Frequently Asked Questions
Vishing is voice phishing—using phone calls to trick employees into revealing sensitive credentials. ShinyHunters called an ADT employee impersonating IT support and convinced them to hand over their Okta SSO credentials. Once they had the credentials, the attackers gained access to ADT's Salesforce instance and extracted 5.5 million customer records without needing any zero-day exploits or malware.
ShinyHunters breached Instructure by stealing API keys and gaining unauthorized access around April 30, 2026, ultimately compromising 3.65 TB of data affecting 275 million users across 9,000 schools. This was ShinyHunters' second breach of Instructure in eight months, with the previous attack in September 2025 also targeting their Salesforce environment through social engineering, raising concerns about incomplete remediation from the first incident.
ShinyHunters exploited misconfigured Salesforce Experience Cloud guest user profiles that had API access enabled or overly permissive Organization-Wide Defaults. This is a configuration problem, not a platform vulnerability, meaning there's no patch available—affected organizations must manually audit and lock down their own Salesforce settings. The group used a modified version of AuraInspector, an open-source audit tool, to mass-scan for these vulnerable configurations.

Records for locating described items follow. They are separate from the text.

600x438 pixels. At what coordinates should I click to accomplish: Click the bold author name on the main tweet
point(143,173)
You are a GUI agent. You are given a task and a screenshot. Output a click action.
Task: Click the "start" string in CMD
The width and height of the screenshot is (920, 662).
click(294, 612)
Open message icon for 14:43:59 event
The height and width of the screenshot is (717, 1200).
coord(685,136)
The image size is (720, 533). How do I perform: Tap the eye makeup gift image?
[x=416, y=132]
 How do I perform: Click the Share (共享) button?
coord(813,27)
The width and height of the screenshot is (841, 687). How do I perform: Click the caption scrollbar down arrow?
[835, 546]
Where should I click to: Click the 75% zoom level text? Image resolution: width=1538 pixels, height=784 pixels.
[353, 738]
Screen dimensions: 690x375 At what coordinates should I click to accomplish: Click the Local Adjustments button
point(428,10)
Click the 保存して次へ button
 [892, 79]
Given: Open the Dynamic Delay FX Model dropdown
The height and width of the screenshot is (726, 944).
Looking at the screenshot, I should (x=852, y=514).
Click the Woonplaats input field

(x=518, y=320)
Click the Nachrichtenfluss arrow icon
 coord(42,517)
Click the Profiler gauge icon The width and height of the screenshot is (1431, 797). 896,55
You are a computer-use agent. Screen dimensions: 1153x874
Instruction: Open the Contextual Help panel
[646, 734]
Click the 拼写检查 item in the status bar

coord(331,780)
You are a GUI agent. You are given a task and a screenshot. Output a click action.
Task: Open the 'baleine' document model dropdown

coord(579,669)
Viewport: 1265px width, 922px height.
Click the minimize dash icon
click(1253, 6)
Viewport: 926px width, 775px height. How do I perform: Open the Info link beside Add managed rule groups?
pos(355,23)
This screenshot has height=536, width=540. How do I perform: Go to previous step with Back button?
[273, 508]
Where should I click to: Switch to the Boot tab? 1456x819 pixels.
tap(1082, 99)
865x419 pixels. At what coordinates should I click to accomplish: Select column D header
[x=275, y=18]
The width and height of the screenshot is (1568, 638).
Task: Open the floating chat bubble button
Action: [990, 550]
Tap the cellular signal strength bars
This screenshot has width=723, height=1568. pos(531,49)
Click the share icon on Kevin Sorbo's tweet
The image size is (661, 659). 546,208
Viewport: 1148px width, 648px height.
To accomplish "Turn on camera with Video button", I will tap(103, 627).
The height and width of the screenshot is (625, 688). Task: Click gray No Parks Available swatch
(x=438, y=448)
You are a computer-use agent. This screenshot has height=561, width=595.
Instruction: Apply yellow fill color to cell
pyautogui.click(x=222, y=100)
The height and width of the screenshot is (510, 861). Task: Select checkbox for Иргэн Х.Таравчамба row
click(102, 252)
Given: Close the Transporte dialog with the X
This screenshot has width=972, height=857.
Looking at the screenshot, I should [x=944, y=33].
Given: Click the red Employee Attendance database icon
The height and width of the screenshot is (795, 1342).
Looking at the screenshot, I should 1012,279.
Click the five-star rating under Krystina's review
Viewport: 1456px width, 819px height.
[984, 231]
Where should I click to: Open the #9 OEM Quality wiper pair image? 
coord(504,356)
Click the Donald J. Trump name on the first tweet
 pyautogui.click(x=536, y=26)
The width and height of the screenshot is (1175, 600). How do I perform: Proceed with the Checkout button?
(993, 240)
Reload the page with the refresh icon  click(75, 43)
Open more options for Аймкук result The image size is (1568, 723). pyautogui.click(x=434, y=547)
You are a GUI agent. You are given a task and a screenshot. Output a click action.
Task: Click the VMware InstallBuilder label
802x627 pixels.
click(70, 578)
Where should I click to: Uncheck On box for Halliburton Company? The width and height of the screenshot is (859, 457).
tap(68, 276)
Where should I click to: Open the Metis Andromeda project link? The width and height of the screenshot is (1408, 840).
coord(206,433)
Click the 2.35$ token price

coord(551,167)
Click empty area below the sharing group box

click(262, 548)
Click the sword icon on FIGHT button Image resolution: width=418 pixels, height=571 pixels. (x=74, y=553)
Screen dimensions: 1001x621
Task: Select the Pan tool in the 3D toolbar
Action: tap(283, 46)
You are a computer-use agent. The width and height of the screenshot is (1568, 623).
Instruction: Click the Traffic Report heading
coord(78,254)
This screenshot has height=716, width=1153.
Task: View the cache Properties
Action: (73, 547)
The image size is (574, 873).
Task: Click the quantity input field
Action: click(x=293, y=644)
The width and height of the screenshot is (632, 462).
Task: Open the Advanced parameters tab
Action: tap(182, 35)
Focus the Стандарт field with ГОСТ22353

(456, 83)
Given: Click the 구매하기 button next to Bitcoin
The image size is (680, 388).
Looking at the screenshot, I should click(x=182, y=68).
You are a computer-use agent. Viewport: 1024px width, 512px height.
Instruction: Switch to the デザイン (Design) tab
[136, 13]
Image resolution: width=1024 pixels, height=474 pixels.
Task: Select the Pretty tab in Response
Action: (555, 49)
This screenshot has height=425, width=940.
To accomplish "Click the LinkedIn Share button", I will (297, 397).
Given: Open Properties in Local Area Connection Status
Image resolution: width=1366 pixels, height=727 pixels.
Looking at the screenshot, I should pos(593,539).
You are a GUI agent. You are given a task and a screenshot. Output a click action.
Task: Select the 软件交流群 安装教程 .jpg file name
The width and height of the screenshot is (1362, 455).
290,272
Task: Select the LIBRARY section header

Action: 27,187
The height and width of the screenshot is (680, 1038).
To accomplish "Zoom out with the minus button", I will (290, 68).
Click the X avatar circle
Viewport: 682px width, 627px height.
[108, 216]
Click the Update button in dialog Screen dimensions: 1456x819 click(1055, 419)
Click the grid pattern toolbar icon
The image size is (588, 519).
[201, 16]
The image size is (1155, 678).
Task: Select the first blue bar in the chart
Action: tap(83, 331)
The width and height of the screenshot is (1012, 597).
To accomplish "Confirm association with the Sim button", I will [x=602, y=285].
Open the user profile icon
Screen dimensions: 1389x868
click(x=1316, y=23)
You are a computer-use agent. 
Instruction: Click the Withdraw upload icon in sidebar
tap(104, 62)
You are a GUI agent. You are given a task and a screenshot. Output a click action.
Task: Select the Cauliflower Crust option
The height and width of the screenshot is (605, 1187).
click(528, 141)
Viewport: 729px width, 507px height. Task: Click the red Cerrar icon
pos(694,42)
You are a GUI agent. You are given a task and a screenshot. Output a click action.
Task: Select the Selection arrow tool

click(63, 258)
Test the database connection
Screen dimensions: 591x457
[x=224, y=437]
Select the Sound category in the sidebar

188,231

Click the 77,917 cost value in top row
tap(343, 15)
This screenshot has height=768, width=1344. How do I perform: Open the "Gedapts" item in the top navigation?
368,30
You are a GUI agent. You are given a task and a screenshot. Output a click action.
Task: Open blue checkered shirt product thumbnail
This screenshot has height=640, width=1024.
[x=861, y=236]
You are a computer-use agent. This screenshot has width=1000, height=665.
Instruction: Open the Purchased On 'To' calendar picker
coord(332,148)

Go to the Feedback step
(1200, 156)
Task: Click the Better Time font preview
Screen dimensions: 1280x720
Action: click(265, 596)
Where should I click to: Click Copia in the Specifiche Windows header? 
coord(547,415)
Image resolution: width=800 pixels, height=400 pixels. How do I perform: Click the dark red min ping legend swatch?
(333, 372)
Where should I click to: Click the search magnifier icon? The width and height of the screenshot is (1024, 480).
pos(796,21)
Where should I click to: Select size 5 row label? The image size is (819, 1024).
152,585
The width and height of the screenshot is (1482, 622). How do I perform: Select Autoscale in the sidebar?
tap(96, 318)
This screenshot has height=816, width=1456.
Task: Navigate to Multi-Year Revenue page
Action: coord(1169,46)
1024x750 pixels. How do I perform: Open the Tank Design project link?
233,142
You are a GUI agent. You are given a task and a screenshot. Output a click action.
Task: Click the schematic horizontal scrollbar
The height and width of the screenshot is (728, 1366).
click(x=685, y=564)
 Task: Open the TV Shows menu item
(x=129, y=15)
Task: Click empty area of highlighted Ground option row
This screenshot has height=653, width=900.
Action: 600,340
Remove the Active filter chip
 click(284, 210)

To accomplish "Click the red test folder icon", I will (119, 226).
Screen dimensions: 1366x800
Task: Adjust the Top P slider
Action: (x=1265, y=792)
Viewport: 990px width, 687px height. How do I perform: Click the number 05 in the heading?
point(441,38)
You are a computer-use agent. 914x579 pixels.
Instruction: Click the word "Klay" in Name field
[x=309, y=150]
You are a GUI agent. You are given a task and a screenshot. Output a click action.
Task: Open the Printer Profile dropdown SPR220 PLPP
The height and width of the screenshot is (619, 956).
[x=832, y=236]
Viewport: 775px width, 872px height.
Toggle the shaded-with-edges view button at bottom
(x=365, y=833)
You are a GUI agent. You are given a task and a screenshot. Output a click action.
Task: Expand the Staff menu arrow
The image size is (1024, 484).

Playbook 1 involves vishing for SSO credentials by impersonating IT support and obtaining access to platforms like Okta or Microsoft Entra, then enrolling new MFA devices to access all connected SaaS applications. Playbook 2 involves automated scanning of public-facing Salesforce Experience Cloud sites to find misconfigured guest user profiles with excessive permissions, requiring no social engineering or credentials.
Notable victims include McGraw Hill (13.5 million records), Rockstar Games (80 million records claimed), NVIDIA GeForce NOW, the European Commission (350 GB), TELUS Digital (1 petabyte), and between 300-400 companies overall. The stolen data typically includes names, email addresses, contact information, and in some cases partial financial or government identification data, depending on what each organization stored in their systems.